В ту ночь (и всю субботу, и почти все воскресенье) Бетта Вандраг терпеливо и сочувственно вводила меня в мир чувственных наслаждений. Сначала был секс. Постепенно ей удалось направить мой юношеский пыл и неукротимую похоть в русло терпения и сдержанности. Она раскрыла передо мной тайны женского тела, словно Евангелие, она учила меня малым и большим женским радостям, мягко поправляла мои ошибки, щедро вознаграждала за успехи. Где-то посреди ночи, после долгого урока орального секса, она встала, принесла ручку и бумагу и, бесстыдно усевшись на кровати по-турецки, стала писать стихи. Я не отрываясь смотрел на нее, а она сочиняла стихотворение «З.», которое позже вошло в тот печально известный сборник:
Твои зубы и твой язык
Поспешны, мягки, свистящи,
Фрикативны.
Твое дыхание и твои губы.
Язык тела ошибается,
Трепещет,
Запинается —
Взрывной.
А между всем был Моцарт. В ту первую ночь мы слушали Второй концерт для скрипки; иногда, дрожа всем телом, ритмично двигая бедрами, она тихонько подпевала мелодии. Мы слушали и концерт для фагота, и один из концертов для трубы (насчет которой она сделала двусмысленное замечание, а потом хрипло, довольно хохотнула), Пятый скрипичный концерт и Двадцать седьмой концерт для фортепиано.

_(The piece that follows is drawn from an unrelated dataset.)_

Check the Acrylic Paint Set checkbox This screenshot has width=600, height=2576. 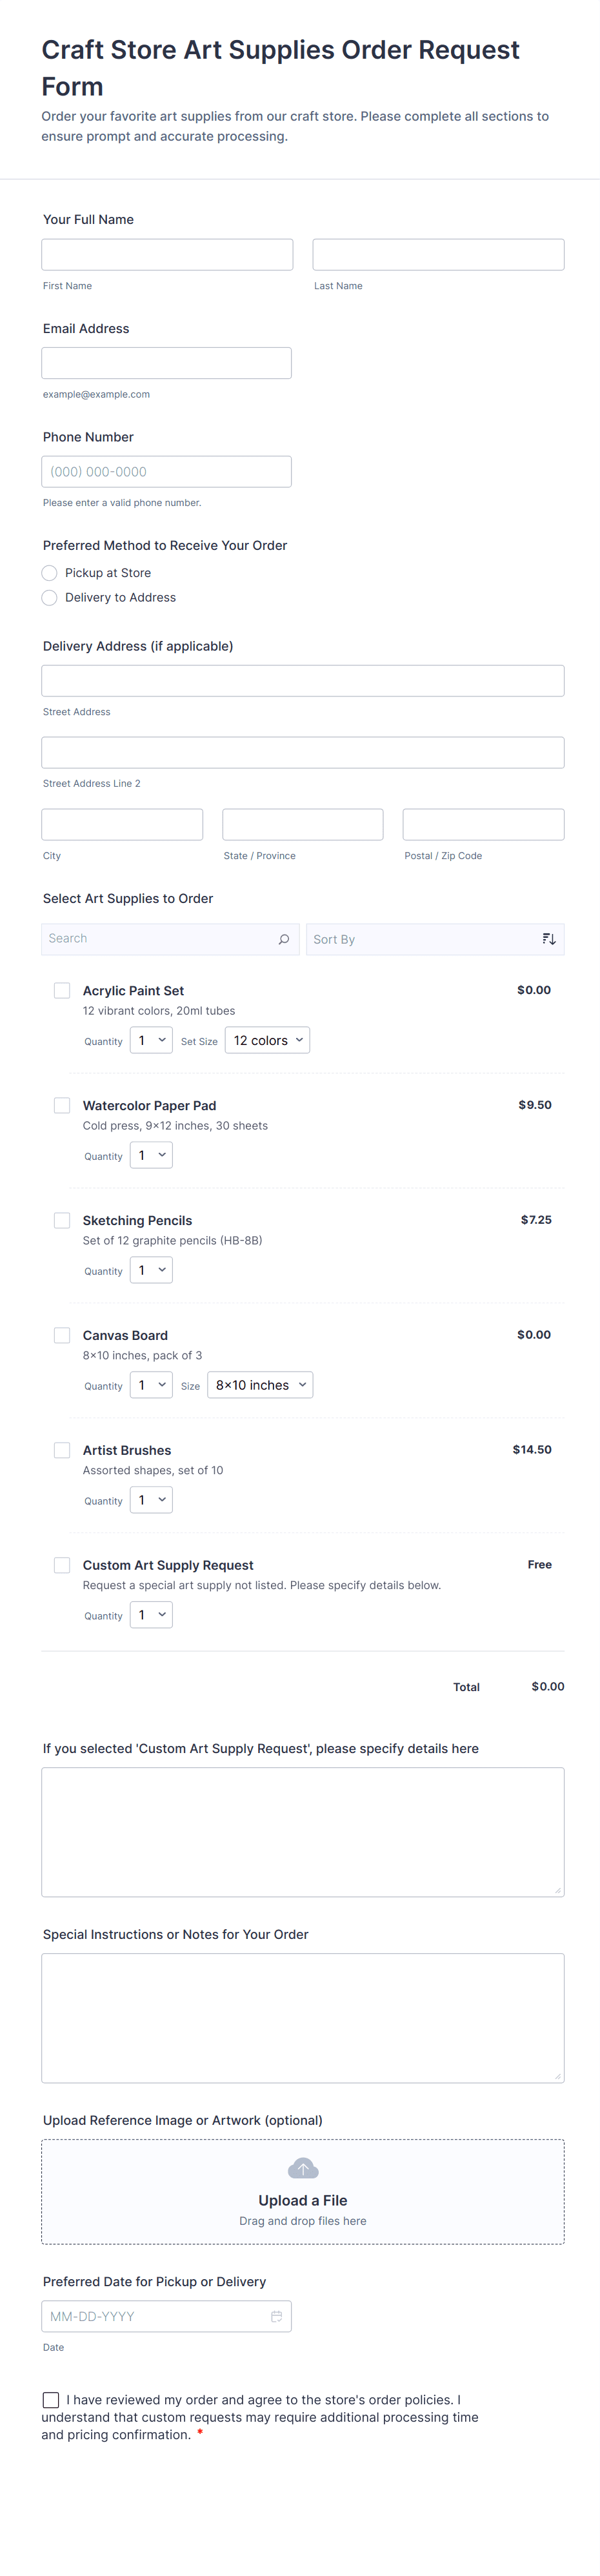tap(62, 990)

В те часы, когда мы отдыхали, готовясь к очередному соединению, она рассказывала мне о Вольфганге Амадее, о маленьком гении-сквернослове, который сочинял чудесную музыку, об истории создания каждого концерта, о том, насколько совершенны все его ноты. Благодаря Бетте Вандраг музыка Моцарта навсегда связана для меня с чувственным наслаждением и экстазом; для Бетты Моцарт являлся стремлением к высшему, к некоему идеалу, несмотря на то что для большинства из нас идеал и недостижим.

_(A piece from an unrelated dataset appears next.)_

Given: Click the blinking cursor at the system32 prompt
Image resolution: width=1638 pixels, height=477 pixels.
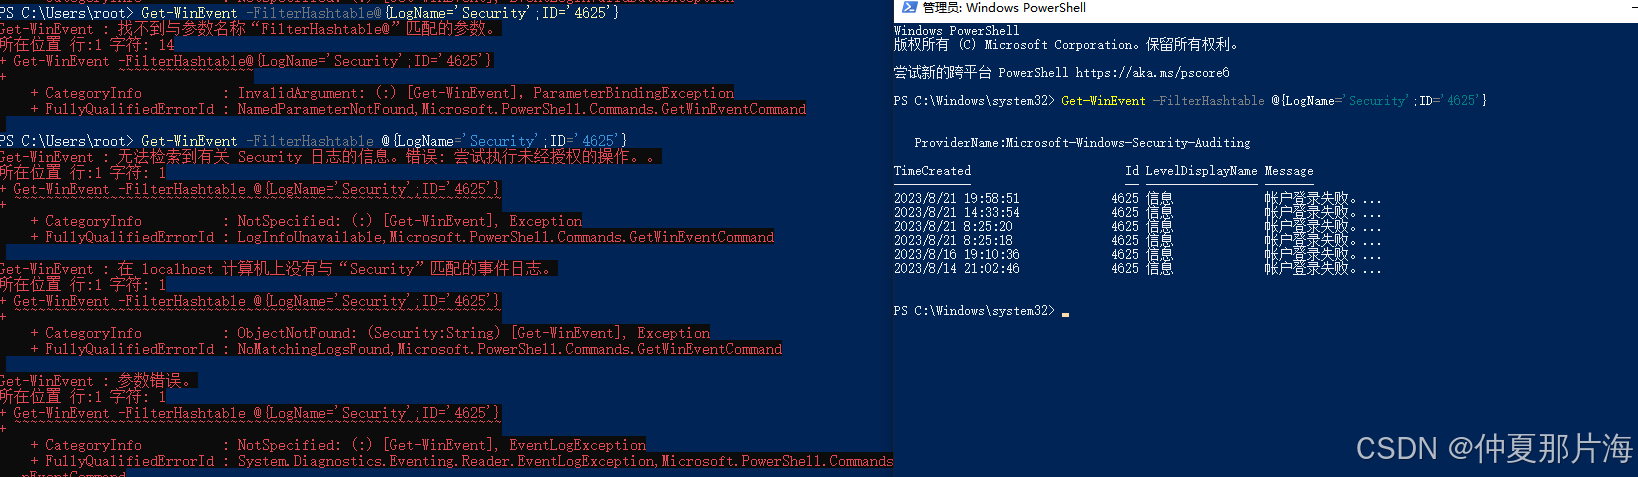Looking at the screenshot, I should 1066,313.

Кроме того, Бетта Вандраг любила готовить. При этом из одежды на ней был только фартук. Естественно, мы занимались на кухонном столе и кое-чем другим; однако кулинария вовсе не стала для меня явлением чисто эротическим. Между сеансами любви она говорила о кулинарии, о еде, о чувственности, об искусстве.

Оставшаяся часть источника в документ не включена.